The Mudcat Café TM
Thread #138256   Message #3165583
Posted By: Penny S.
05-Jun-11 - 04:05 PM
Thread Name: BS: Exercise + Declutter = power-June 2011
Subject: RE: BS: Exercise + Declutter = power-June 2011
The Devon cream thing started because there is a move to have "Devon Cream Tea" a protected description, because there are people who serve cream teas with squirty stuff from cans, instead of proper clotted cream. The proper stuff was originally made using fresh milk direct from the cow, heated overnight over a waterbath. In my youth you could buy it in markets from huge bowls, with a lovely crust on it. Apparently, Cornwall and Devon are the only place not in the Levant where this is done, and it is suggested that the people were taught to do it by Lebanese sailors who came for the tin trade. Cream made in Cornwall is available around the UK, but does not have the proper old scalded taste. So I imitate the original process. Very rarely.

I was wrong about the scones - it's milk. When did I post it? Was it one of my late nights? Some versions use buttermilk - probably originally the stuff from butter making, not the commercial stuff. with cooking, it's sometimes hard to know what other people are going to know or use the same name for.

How do you pronounce scones? Over here there is a division between scone rhyming with stone, and scone rhyming with on. There is a national difference between Scotland and England, and a class difference. Apparently there are people who regard those who use the "other" pronunciation as being "wrong". I use the Scottish "on" version.

There is another right way, wrong way argument about how to eat the cream tea scones - does it go butter, jam, cream, or butter, cream, jam? It may depend on whether you're in Cornwall or Devon.
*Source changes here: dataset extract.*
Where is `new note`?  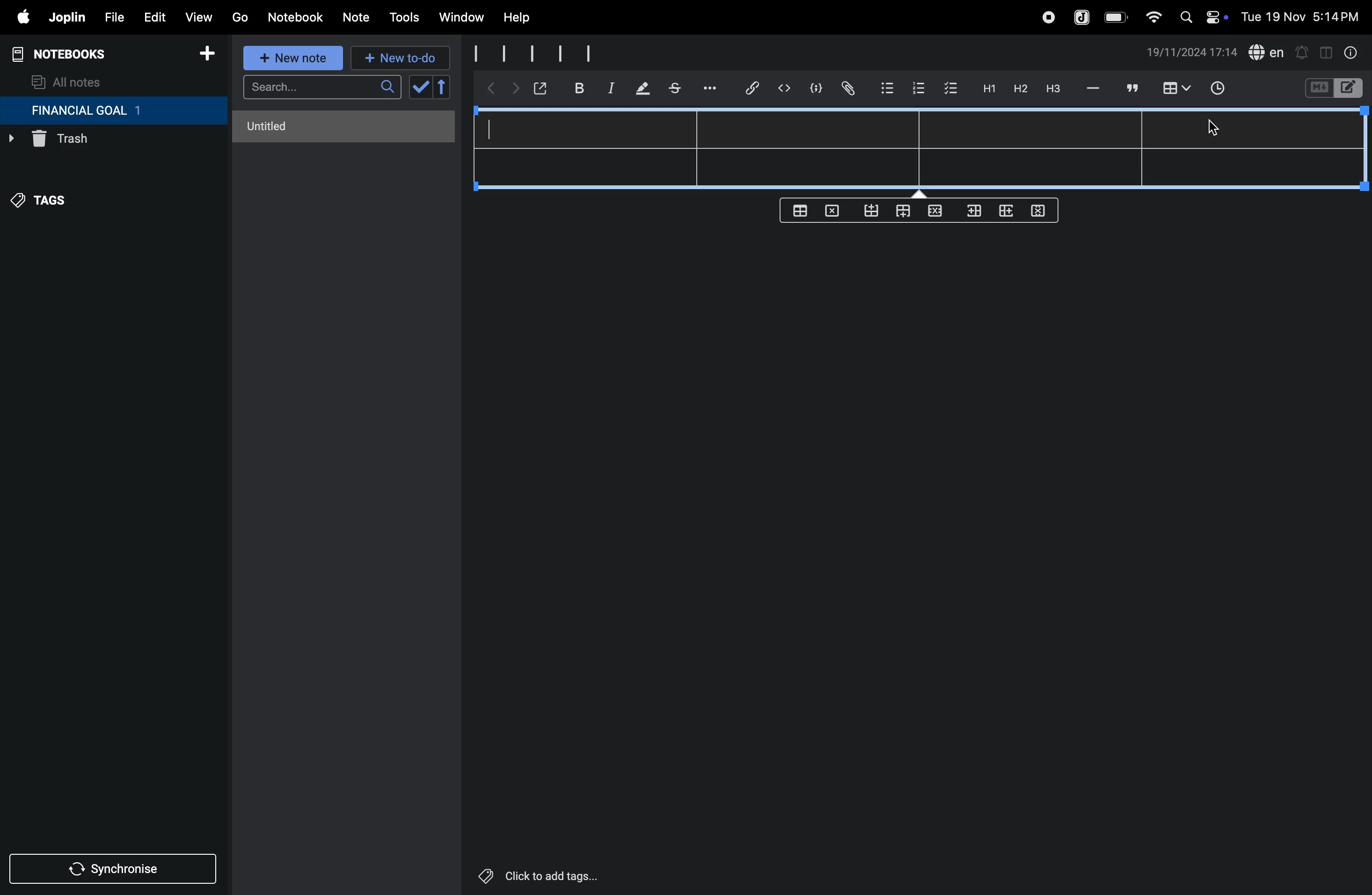 new note is located at coordinates (294, 59).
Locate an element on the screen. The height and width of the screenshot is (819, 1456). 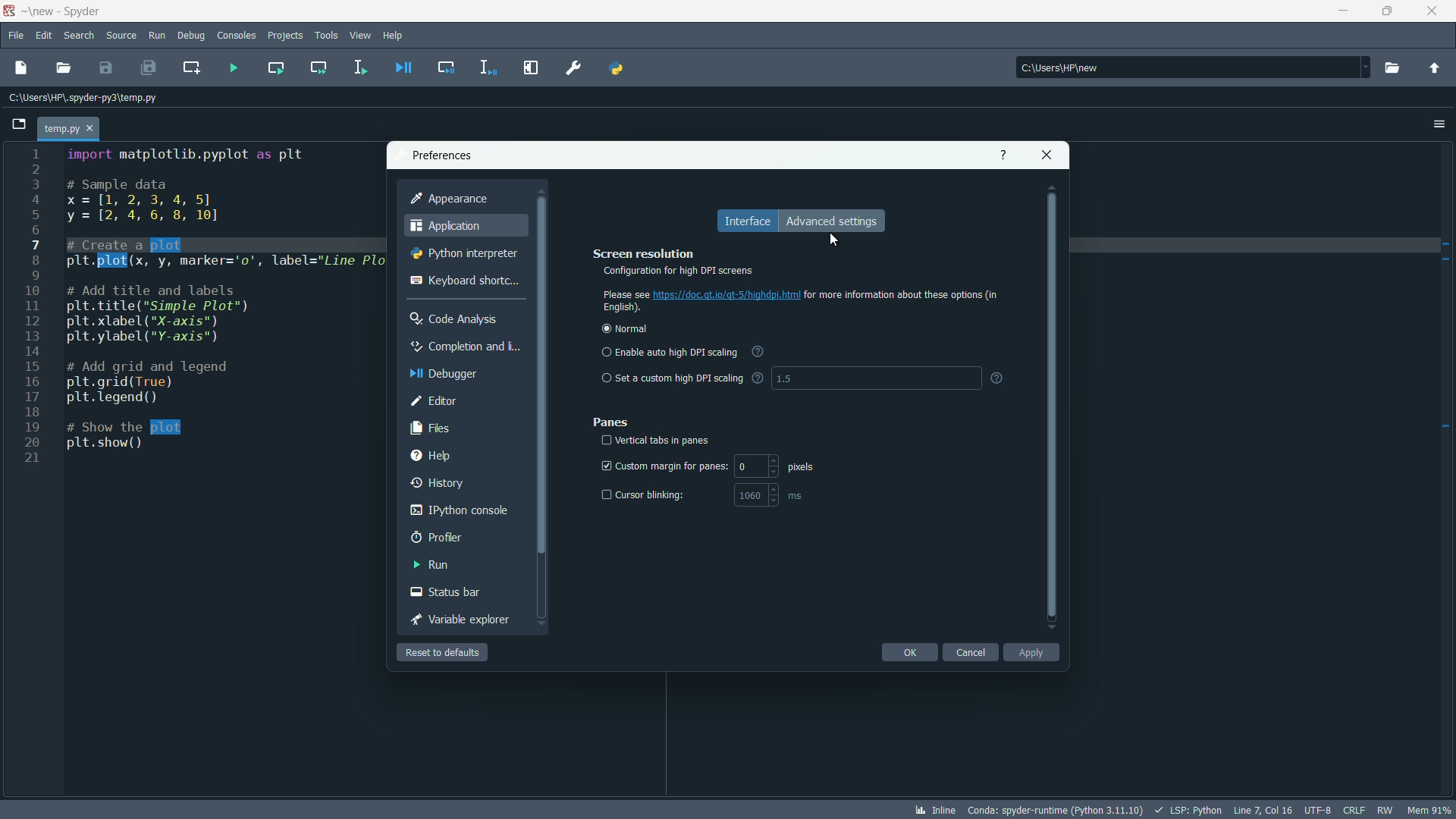
save file is located at coordinates (105, 68).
Today I set off for the garden with a long list of tasks, each of which depended on carrying out the previous one, and designed to end up with the summer bulbs given me by a friend's mother planted in the pot currently containing Solomon's seal from my mother's collection. I managed to top up the potato bags, lift some primulas, and remove ivy from the fence behind the shaded site for the Solomon's Seal before it started raining. Which is good, but left the garden with a heap of ivy and forsythia prunings. I saw the mouse, and the frog jumped away when I was lifting the primulas. Glad to see him - though I don't know if he is the same one I saw struggling with the frost.

Instead, I finished putting up a bookshelf rack, and added three shelves, stacking them with more books out of boxes, so I have a pile of boxes for the dump tomorrow, plus the last of the wardrobe unit. I also put all my photographs and those from Dad's into one of the Ikea boxes I got on my last trip. I've put the boxes against the wall under the shelves and stacked some other stuff on them pro tem. It's looking much more like a room now. There's still more shelving to go, but I don't expect I have enough brackets, and they aren't made any more.

Had a little snooze in the sfternoon, after salmon salad lunch.

It stopped raining, and I went out to top up the organic-not-harmful-to-anything-but-slugs slug stuff, and the beer in the slug trap. Do you have slugs and snails in your arid areas? I also pulled the forsythia bush into a more vertical position and roped it to a hook in the fence, as it had slumped over and was overwhelming a peony (sp?). I hope it manages to get used to the new position. A couple of robins came in succession to use the birdbath.

I picked some more strawberries, and noticed that the Albertine rose from my grandparents' home has really taken off and is ready to be planted out from its pot. It needs to go where there is sun as it is susceptible to mildew, which has hit another of my rescue roses which I put in the shade.